Claim 1. Points $X$, $Y$ and $Z$ are collinear.
Proof. We see by constructions that $BXZW$ and $CYZW$ are cyclic. This implies
\[ \measuredangle WZX = \measuredangle WBX = 90^{\circ} = \measuredangle WCY = \measuredangle WZY, \]which means $X$, $Y$ and $Z$ are indeed collinear.

Claim 2. Quadrilateral $AHZM$ is cyclic.
Proof. By Miquel's theorem, $ANZM$ is cyclic. However, by the properties of the orthocenter, $ANHM$ is cyclic. From this we deduce that in fact, $ANHZM$ is cyclic, thereby $AHZM$ is cyclic.

Let $K$ be the intersection point of lines $AH$ and $BC$.

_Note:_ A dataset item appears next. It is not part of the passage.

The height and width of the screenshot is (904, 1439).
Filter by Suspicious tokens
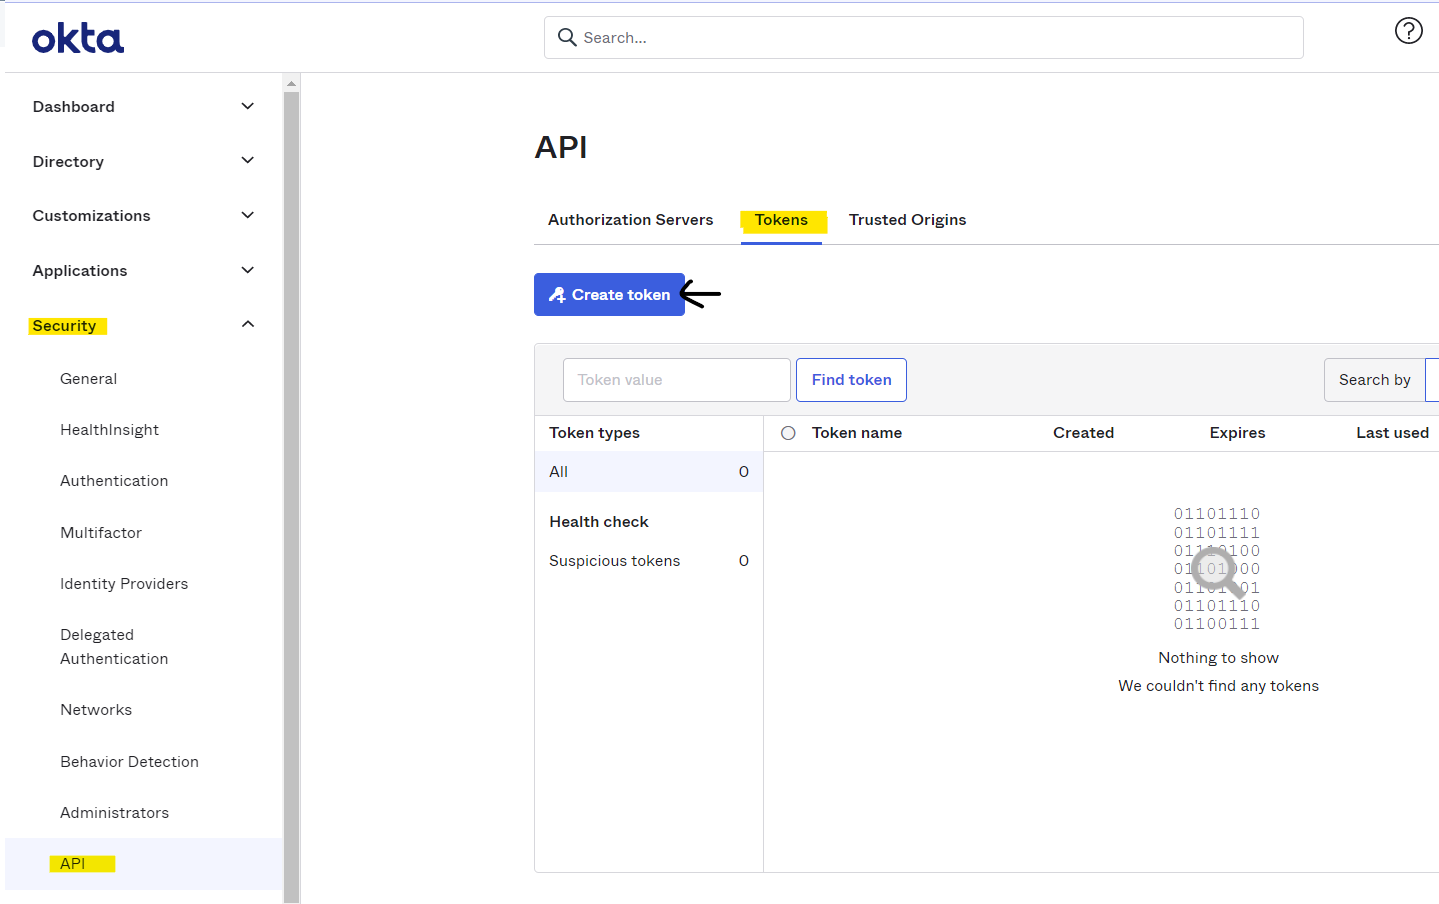(x=614, y=560)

Claim 3. Quadrilateral $KHZW$ is cyclic.
Proof. From cyclic quadrilaterals,
\[ \measuredangle KHZ = \measuredangle AHZ = \measuredangle AMZ = \measuredangle CMZ = \measuredangle CWZ = \measuredangle KWZ, \]proving our claim.

Finally, $\measuredangle WZH = \measuredangle WKH = \measuredangle CKA = 90^{\circ}$. Hence $X$, $Y$, $Z$ and $H$ are collinear.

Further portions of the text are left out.